>> Begin
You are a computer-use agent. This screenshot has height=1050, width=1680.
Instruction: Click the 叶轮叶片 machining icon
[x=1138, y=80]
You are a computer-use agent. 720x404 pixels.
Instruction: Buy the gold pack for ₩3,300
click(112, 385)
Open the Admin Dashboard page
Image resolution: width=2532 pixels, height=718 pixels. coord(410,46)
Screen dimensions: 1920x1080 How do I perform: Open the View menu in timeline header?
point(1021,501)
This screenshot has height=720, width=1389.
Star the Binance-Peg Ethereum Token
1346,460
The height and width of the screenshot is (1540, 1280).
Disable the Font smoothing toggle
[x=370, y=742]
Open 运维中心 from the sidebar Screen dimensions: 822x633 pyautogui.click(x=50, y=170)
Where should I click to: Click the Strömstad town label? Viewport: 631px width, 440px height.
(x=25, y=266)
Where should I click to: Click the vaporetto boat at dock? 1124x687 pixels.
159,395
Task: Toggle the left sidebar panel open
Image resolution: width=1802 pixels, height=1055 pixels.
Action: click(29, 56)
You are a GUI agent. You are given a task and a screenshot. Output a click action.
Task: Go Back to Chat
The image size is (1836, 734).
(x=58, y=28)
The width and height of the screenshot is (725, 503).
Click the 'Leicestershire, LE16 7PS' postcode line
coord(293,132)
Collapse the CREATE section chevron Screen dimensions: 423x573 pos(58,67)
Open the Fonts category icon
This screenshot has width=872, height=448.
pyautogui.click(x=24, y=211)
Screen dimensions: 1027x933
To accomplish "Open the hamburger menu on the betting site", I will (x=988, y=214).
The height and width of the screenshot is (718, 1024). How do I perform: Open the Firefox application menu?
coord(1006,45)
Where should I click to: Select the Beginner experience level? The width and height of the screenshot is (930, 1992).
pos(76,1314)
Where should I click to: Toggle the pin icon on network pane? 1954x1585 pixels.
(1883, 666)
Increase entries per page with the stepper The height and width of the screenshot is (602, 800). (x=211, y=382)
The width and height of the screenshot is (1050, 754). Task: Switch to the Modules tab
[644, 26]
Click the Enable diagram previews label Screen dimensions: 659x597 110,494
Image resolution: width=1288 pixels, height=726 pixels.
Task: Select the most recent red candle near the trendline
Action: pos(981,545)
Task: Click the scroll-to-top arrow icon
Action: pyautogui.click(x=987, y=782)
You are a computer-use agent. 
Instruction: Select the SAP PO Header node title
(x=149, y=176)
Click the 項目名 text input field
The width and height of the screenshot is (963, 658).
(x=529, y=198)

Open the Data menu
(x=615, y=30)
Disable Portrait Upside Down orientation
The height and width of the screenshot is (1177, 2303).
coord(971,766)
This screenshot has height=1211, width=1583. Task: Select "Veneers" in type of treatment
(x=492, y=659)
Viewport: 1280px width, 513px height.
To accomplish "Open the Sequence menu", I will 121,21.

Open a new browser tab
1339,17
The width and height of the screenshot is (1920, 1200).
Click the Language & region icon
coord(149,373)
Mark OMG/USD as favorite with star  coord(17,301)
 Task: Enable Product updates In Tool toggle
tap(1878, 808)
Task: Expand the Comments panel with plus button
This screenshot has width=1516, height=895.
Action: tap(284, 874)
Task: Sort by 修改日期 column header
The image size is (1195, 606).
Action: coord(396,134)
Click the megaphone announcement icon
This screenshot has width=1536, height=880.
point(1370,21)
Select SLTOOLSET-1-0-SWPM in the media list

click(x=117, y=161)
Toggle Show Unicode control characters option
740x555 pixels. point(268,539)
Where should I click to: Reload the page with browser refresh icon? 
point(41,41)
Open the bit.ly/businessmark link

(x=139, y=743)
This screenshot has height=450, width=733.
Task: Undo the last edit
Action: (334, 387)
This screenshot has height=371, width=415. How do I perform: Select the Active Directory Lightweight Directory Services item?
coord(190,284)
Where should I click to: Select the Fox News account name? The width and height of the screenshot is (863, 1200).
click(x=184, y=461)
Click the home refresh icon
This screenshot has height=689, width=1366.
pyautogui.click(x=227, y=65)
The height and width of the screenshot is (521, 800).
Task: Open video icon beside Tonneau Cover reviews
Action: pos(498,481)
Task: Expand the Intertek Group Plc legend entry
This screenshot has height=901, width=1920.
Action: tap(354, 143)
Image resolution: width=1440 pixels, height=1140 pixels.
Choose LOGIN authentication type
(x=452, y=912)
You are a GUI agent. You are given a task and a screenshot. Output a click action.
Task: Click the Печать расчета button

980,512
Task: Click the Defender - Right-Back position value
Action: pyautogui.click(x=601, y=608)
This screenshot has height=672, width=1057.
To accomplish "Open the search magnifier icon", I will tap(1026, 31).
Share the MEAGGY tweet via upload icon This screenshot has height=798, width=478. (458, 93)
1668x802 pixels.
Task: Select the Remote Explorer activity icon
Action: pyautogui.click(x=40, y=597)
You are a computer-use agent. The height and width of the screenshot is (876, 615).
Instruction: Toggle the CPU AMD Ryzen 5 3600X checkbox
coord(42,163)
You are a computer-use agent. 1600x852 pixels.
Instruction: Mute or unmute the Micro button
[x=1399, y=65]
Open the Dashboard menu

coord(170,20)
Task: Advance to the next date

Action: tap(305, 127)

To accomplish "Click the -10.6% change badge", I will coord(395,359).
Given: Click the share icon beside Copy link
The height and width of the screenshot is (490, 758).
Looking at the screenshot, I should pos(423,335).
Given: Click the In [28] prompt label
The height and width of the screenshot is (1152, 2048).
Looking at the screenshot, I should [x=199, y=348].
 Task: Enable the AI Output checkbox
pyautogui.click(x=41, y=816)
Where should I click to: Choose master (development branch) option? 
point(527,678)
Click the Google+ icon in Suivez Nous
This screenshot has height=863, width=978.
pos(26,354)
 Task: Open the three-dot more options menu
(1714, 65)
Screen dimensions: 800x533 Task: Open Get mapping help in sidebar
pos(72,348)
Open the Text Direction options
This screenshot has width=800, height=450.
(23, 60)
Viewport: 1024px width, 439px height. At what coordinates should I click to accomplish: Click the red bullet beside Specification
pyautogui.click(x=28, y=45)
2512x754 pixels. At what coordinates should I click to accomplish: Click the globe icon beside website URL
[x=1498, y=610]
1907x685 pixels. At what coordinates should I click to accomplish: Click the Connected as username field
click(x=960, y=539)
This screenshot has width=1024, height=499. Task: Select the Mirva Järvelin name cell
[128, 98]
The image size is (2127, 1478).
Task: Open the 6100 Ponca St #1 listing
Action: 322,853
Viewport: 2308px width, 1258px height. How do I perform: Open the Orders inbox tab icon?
>> End
Please pull out every line from the items above that contains the word "should".

• Solution:
Where should I click to: Click the Strömstad town label? Viewport: 631px width, 440px height.
Where should I click to: Click the vaporetto boat at dock? 1124x687 pixels.
Where should I click to: Select the Beginner experience level? The width and height of the screenshot is (930, 1992).
Where should I click to: Toggle the pin icon on network pane? 1954x1585 pixels.
Where should I click to: Reload the page with browser refresh icon? 
Where should I click to: Select the Fox News account name? The width and height of the screenshot is (863, 1200).
Looking at the screenshot, I should pos(423,335).
Looking at the screenshot, I should [x=199, y=348].
Where should I click to: Choose master (development branch) option? 
Viewport: 1024px width, 439px height. At what coordinates should I click to accomplish: Click the red bullet beside Specification
2512x754 pixels. At what coordinates should I click to accomplish: Click the globe icon beside website URL
1907x685 pixels. At what coordinates should I click to accomplish: Click the Connected as username field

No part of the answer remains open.